U.S. Department of the Treasury, Office of Inspector General
- Formed: 1988
- Headquarters: Washington, D.C.
- Parent agency: U.S. Department of the Treasury
- Inspector General: Loren J. Sciurba (Acting)
- Website: oig.treasury.gov

= U.S. Department of the Treasury, Office of Inspector General =

U.S. federal government office for investigative officials

The U.S. Department of the Treasury Office of Inspector General (USDT-OIG or Treasury OIG) is one of the Inspector General offices created by the Inspector General Act Amendments of 1988. The Inspector General for the Department of the Treasury is charged with investigating and auditing department programs to combat waste, fraud, and abuse.

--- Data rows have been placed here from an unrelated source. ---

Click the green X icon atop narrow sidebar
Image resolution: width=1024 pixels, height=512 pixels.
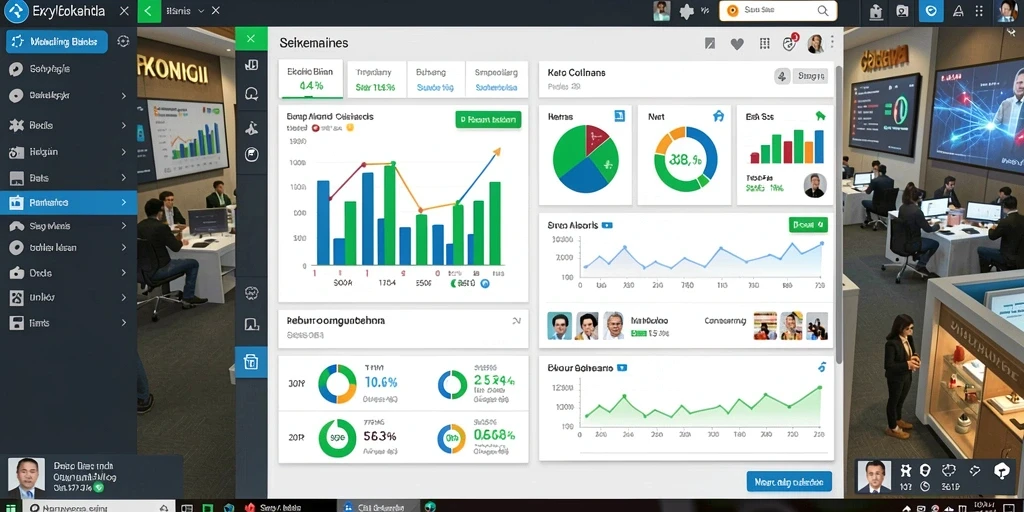[251, 39]
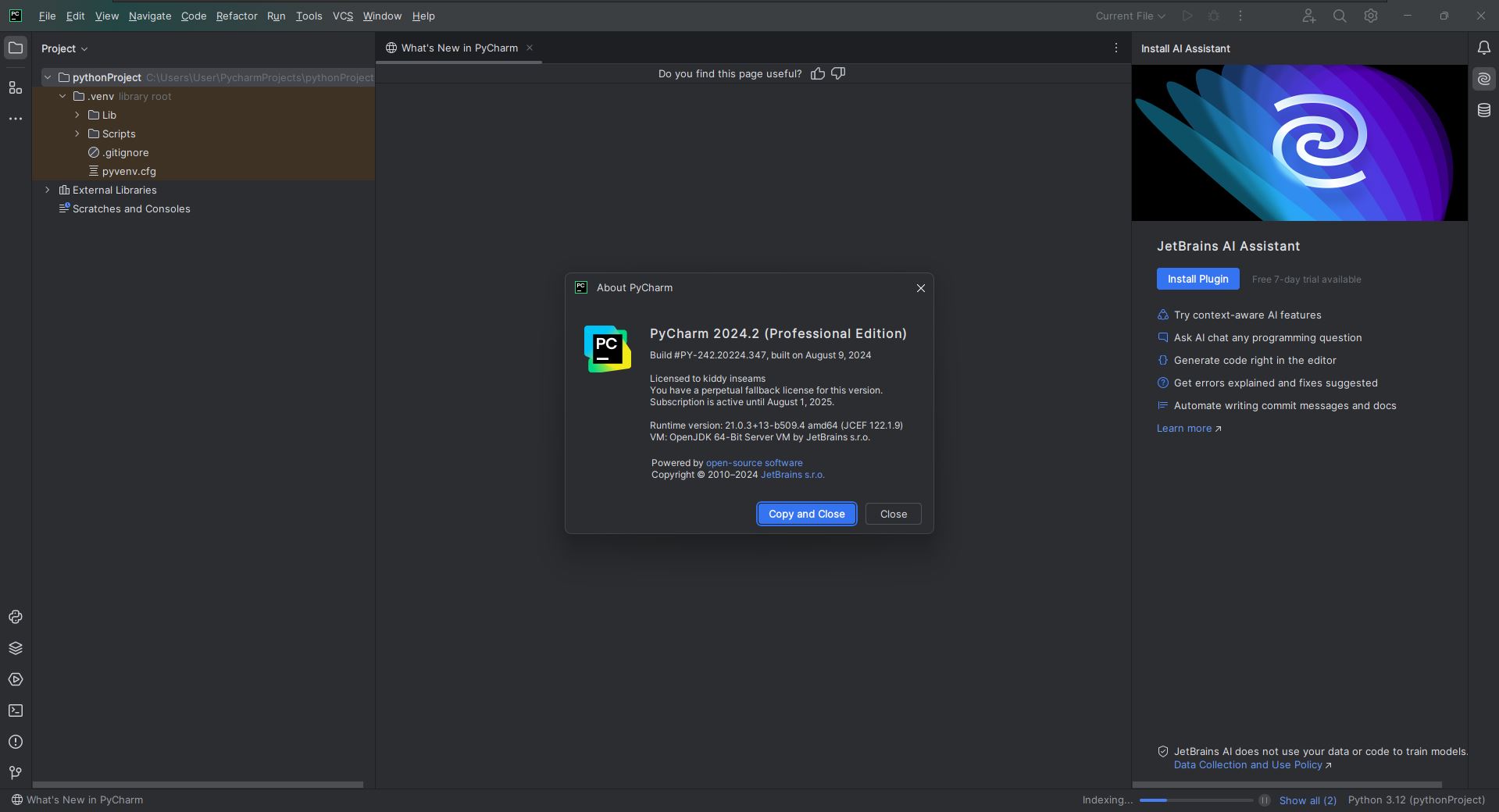Pause the indexing progress
1499x812 pixels.
[x=1264, y=800]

The Inspector General for the Department of the Treasury is charged with conducting independent audits, investigations and reviews to help the Treasury Department accomplish its mission; improve its programs and operations; promote economy, efficiency and effectiveness; and prevent and detect fraud and abuse.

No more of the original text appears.